The gers are really nice. They are completely collapsible and portable, but inside are warm and comfortable. It has a double bed and a twin bed, although I am staying by myself. It also has a little table and chairs, a shoe rack and a little sink for washing your face and hands, and brushing your teeth. It has a push spout and bucket enclosed in a cabinet underneath to catch the water. It also has a small wood burning stove for the nighttime when it gets very cold. Because this is a tourist camp they also have a light bulb, but it is run entirely off solar power. In fact everything except the washing machine (yes, they have a washing machine!!) is run off wind and solar power. The refrigerators are completely wind powered! The washing machine is a little portable thing that washes on one side and spin dries on the other, and it runs off a generator.

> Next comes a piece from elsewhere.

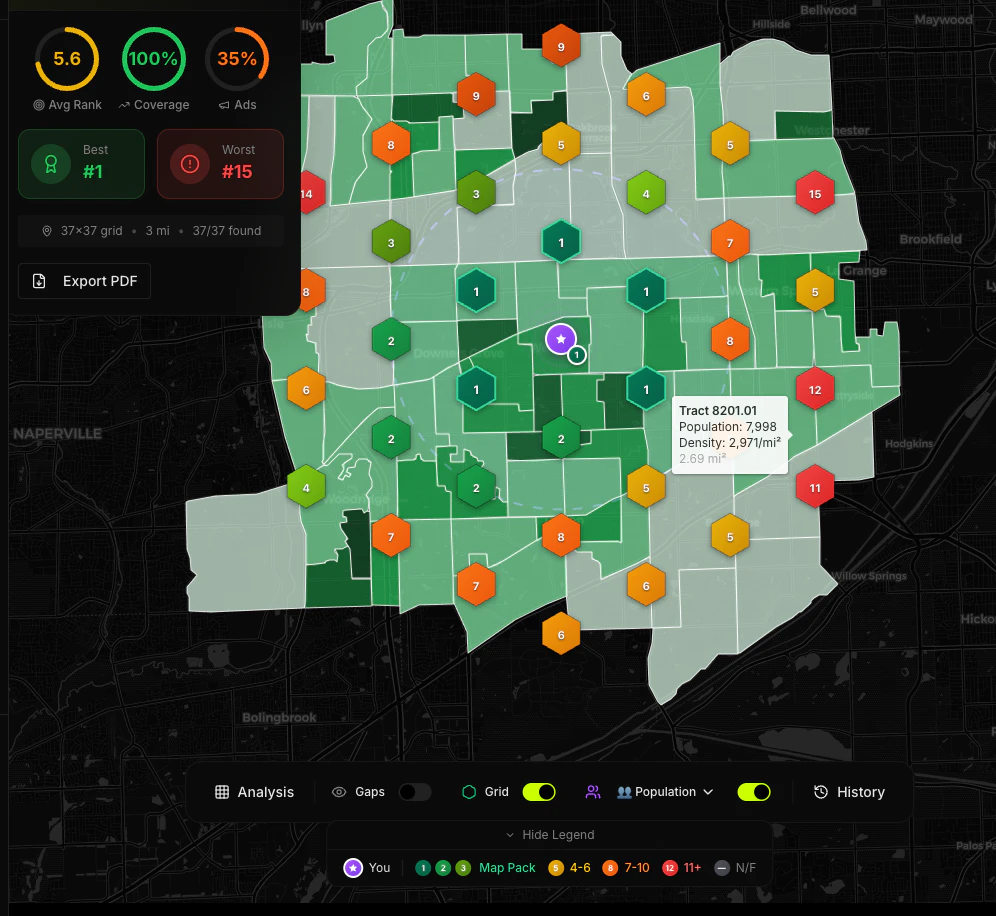The image size is (996, 916).
Task: Click the Worst rank alert icon
Action: (190, 163)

One thing you have to be careful of though, is that the doors of the gers are really short. I'm only 5'5" and I smacked my head good once. The doors are seriously only 3' tall!

They have a dining ger connected to the kitchen ger, 4 outhouses but with nice toilet seats, 2 shower gers and even a library! It's quite a nice little set-up!

After tea and cake I laid around and read a book. This is the first time in my journey - 2 weeks in - that I feel like I'm truly on vacation. Up til now it's been 'get on a train at 2am, figure out where I'm going to stay that night, lug around 70 lbs of crap, spend just 20 hours in one place, worry that I'm taking the bus the wrong direction, get off a train at 3am, barter with the taxi driver over price' and sick and exhausted the whole time. Now that I am finally doing absolutely nothing I am beginning to feel truly relaxed.

Dinner was again delicious and the dining ger was set up for many people. Badrakh explained that a member of the Mongolian Parliament was coming later that night. It was quite cold and I was wearing 4 layers on top and 3 layers on the bottom, a wool hat and scarf! They started the fire in my ger so it was nice and toasty when I went to bed.